━━ MATERIAL FOR THE TASK ━━
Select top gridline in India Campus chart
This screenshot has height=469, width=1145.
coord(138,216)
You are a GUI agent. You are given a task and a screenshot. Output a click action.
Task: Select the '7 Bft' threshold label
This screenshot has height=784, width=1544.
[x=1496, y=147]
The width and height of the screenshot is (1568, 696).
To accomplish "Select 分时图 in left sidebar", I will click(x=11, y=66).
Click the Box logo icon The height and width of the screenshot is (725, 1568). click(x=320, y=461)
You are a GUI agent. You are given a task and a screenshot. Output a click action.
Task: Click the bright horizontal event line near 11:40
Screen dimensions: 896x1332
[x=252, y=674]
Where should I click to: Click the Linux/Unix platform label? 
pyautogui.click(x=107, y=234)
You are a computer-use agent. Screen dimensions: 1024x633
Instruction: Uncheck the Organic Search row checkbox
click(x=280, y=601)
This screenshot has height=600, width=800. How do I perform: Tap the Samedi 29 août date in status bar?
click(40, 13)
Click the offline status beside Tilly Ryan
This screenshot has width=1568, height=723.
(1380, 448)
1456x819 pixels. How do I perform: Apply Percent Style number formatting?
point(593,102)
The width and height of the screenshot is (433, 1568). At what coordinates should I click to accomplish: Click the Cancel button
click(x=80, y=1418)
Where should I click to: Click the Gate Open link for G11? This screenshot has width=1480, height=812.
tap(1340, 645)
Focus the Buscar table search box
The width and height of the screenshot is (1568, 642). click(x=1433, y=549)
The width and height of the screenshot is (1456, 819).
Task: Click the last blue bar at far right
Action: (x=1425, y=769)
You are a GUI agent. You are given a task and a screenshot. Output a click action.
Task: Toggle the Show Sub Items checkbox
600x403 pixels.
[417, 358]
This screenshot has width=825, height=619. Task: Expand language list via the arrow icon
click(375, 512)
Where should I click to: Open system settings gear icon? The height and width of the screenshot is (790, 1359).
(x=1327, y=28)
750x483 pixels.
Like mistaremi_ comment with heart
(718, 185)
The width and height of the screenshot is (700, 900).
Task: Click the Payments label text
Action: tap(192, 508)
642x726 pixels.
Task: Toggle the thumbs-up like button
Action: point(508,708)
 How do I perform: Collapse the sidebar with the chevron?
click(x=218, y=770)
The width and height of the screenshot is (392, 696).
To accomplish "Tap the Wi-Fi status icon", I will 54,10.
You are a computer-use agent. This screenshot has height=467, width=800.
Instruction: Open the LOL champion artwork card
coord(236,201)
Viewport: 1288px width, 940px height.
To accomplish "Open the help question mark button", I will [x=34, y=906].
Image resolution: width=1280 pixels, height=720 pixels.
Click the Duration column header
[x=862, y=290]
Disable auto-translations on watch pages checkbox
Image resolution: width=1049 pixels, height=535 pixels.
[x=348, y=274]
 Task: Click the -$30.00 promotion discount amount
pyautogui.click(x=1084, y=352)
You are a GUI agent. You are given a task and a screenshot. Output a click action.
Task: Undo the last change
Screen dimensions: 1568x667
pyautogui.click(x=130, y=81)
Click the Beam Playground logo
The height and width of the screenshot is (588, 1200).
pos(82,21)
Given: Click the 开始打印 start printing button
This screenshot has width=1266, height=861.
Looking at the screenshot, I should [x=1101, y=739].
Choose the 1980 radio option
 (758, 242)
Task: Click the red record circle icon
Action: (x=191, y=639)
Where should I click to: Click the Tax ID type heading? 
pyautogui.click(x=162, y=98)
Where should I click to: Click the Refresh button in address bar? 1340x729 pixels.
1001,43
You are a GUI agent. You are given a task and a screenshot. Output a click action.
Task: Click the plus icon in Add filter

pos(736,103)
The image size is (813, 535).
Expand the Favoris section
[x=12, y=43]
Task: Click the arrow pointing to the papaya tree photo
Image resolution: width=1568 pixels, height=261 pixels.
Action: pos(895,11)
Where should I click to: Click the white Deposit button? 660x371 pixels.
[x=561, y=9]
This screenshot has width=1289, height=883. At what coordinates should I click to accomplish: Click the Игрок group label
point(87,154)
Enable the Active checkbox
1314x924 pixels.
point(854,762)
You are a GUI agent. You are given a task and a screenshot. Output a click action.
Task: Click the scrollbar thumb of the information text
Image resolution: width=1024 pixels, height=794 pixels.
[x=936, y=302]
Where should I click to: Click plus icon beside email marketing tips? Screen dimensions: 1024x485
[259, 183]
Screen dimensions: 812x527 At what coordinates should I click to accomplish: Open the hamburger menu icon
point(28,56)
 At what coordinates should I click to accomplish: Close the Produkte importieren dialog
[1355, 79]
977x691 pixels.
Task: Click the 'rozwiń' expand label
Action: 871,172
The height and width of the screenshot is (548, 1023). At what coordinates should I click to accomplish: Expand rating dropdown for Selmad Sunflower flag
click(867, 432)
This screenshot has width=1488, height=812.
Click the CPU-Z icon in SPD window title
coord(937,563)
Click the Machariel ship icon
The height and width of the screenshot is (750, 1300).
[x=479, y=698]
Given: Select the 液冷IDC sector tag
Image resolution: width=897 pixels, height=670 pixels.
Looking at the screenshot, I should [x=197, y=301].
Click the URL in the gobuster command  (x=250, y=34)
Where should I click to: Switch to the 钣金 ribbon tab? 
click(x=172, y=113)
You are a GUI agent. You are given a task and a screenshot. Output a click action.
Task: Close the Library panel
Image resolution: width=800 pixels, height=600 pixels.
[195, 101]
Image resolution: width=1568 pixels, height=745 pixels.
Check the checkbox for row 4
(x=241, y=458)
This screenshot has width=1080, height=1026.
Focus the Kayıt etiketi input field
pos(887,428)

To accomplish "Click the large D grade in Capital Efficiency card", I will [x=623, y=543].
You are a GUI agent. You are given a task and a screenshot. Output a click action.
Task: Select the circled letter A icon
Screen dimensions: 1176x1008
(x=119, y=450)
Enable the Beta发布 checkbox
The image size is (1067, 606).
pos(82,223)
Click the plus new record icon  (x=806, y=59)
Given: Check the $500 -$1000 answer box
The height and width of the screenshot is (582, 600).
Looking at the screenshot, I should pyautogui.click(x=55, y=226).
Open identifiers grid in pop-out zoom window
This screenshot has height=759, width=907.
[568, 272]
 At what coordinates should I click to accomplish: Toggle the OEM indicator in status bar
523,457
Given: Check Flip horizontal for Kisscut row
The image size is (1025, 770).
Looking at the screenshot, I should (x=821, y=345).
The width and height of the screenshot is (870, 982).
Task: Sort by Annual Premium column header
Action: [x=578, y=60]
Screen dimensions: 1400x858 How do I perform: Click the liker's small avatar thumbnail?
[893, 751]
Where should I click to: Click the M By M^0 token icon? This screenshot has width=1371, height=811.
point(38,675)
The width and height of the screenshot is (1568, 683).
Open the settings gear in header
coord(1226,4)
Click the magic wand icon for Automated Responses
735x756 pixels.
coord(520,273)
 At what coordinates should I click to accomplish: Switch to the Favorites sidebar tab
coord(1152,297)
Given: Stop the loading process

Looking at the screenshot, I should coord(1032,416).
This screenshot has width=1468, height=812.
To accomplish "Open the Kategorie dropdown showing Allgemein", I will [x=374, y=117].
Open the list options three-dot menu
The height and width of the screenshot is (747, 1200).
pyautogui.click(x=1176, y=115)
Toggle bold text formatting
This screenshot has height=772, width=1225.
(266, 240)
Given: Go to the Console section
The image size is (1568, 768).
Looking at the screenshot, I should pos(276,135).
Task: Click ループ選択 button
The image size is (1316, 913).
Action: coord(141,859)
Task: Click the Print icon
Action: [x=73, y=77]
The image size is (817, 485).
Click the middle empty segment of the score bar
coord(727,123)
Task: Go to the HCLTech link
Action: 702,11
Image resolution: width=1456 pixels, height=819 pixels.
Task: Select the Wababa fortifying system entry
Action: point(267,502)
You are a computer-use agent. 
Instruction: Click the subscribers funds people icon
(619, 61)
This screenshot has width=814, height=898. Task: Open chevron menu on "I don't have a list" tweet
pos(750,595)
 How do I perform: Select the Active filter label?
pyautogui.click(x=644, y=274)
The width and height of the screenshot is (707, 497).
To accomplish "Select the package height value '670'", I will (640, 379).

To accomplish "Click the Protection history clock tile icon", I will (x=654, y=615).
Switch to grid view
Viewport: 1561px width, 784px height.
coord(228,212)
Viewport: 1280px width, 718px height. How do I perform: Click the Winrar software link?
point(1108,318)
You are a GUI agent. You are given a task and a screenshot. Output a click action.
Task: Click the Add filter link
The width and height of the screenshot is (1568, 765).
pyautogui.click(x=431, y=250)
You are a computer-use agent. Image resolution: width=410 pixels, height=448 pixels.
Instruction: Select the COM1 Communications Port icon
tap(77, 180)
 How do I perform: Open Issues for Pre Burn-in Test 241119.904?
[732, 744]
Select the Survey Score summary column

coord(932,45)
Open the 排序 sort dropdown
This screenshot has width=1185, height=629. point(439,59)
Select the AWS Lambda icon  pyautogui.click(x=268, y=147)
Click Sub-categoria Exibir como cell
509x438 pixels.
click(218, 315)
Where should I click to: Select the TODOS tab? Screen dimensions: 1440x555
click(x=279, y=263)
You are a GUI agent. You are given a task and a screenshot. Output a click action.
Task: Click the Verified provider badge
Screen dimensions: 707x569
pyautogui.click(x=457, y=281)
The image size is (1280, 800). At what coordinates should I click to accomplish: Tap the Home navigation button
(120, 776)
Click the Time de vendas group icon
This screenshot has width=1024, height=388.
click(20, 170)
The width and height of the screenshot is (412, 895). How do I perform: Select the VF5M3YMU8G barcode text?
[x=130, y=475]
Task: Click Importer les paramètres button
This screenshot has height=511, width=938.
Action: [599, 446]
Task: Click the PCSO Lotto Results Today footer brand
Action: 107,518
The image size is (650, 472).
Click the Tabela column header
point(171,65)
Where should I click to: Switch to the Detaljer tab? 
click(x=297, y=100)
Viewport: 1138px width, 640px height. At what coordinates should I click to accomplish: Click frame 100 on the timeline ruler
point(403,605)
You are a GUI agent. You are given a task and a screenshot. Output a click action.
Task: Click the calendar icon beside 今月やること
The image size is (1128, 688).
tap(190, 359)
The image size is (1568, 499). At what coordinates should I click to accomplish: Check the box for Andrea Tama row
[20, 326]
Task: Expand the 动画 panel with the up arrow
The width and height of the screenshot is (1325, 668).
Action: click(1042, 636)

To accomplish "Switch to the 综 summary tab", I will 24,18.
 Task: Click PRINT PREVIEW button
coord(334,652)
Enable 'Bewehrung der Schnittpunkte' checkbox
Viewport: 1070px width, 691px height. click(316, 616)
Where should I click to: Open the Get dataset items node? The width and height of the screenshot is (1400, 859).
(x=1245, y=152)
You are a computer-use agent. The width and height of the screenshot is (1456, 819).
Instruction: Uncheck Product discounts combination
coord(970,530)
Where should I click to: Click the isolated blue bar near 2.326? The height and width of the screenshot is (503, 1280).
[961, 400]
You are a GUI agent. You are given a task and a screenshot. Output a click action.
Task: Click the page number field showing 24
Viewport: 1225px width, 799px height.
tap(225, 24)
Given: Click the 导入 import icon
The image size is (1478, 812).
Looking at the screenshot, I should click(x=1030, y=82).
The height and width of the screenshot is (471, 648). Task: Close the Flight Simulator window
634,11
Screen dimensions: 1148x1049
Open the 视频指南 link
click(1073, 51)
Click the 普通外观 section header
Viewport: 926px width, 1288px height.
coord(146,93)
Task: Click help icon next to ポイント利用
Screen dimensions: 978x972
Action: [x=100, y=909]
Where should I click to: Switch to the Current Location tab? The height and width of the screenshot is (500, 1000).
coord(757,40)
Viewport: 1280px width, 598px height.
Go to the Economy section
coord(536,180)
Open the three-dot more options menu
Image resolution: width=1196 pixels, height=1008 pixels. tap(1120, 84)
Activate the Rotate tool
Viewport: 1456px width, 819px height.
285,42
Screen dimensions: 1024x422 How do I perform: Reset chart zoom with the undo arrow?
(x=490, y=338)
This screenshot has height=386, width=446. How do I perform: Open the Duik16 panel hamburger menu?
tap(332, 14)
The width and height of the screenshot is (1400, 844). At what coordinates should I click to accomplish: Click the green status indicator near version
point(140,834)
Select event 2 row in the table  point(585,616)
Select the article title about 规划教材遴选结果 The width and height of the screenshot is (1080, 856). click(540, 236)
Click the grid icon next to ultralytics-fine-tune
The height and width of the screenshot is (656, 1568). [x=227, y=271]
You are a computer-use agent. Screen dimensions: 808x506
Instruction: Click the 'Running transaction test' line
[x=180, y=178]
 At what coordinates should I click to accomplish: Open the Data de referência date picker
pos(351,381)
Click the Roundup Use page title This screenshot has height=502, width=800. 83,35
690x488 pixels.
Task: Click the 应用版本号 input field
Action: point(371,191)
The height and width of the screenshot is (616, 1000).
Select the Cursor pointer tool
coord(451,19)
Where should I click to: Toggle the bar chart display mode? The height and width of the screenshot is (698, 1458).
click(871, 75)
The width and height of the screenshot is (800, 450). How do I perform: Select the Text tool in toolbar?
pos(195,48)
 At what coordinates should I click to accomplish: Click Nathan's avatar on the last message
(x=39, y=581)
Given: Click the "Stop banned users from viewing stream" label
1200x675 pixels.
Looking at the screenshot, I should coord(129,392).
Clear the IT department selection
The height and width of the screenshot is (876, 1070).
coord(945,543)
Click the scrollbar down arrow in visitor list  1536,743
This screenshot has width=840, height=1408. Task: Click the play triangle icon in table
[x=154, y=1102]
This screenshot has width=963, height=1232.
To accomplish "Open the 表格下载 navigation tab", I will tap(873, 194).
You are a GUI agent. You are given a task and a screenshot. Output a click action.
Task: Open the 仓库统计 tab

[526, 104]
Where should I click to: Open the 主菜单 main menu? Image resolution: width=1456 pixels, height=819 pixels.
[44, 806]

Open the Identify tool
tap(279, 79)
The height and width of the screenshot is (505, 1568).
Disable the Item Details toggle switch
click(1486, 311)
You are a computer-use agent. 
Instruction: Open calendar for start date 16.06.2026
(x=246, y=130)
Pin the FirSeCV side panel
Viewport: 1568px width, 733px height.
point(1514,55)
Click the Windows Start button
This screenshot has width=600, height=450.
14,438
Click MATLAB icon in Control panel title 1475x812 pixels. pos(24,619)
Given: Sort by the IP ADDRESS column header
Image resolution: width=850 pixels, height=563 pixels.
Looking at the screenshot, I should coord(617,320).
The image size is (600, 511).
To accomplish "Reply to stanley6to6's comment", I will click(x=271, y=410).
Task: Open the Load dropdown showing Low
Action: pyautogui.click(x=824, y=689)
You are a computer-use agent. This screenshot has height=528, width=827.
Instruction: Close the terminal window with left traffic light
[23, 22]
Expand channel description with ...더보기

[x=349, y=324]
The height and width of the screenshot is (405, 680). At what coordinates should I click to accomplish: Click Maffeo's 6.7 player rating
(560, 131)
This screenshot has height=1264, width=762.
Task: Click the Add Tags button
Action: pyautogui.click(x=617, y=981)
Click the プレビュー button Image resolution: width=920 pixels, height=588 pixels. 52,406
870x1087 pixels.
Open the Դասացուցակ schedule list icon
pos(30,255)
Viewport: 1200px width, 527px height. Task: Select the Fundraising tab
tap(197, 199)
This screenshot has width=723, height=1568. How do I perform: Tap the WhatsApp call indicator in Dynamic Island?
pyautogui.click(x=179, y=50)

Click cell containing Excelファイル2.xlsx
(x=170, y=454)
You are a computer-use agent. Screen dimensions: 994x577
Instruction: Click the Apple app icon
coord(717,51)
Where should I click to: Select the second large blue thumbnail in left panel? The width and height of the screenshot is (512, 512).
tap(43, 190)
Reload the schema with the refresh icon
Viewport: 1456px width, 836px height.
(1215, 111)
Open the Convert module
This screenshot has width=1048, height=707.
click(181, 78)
━━━
* [WHAT YOU SHOULD DO] Recast the material above, from the line containing "The width and height of the screenshot is (800, 450)." through the line containing "Action: pyautogui.click(x=824, y=689)", as a numbered list with blank lines left out.

* [EXERCISE RESPONSE]
1. The width and height of the screenshot is (800, 450). How do I perform: Select the Text tool in toolbar?
2. pos(195,48)
3.  At what coordinates should I click to accomplish: Click Nathan's avatar on the last message
4. (x=39, y=581)
5. Given: Click the "Stop banned users from viewing stream" label
6. 1200x675 pixels.
7. Looking at the screenshot, I should coord(129,392).
8. Clear the IT department selection
9. The height and width of the screenshot is (876, 1070).
10. coord(945,543)
11. Click the scrollbar down arrow in visitor list  1536,743
12. This screenshot has width=840, height=1408. Task: Click the play triangle icon in table
13. [x=154, y=1102]
14. This screenshot has width=963, height=1232.
15. To accomplish "Open the 表格下载 navigation tab", I will tap(873, 194).
16. You are a GUI agent. You are given a task and a screenshot. Output a click action.
17. Task: Open the 仓库统计 tab
18. [526, 104]
19. Where should I click to: Open the 主菜单 main menu? Image resolution: width=1456 pixels, height=819 pixels.
20. [44, 806]
21. Open the Identify tool
22. tap(279, 79)
23. The height and width of the screenshot is (505, 1568).
24. Disable the Item Details toggle switch
25. click(1486, 311)
26. You are a computer-use agent. 
27. Instruction: Open calendar for start date 16.06.2026
28. (x=246, y=130)
29. Pin the FirSeCV side panel
30. Viewport: 1568px width, 733px height.
31. point(1514,55)
32. Click the Windows Start button
33. This screenshot has width=600, height=450.
34. 14,438
35. Click MATLAB icon in Control panel title 1475x812 pixels. pos(24,619)
36. Given: Sort by the IP ADDRESS column header
37. Image resolution: width=850 pixels, height=563 pixels.
38. Looking at the screenshot, I should coord(617,320).
39. The image size is (600, 511).
40. To accomplish "Reply to stanley6to6's comment", I will click(x=271, y=410).
41. Task: Open the Load dropdown showing Low
42. Action: pyautogui.click(x=824, y=689)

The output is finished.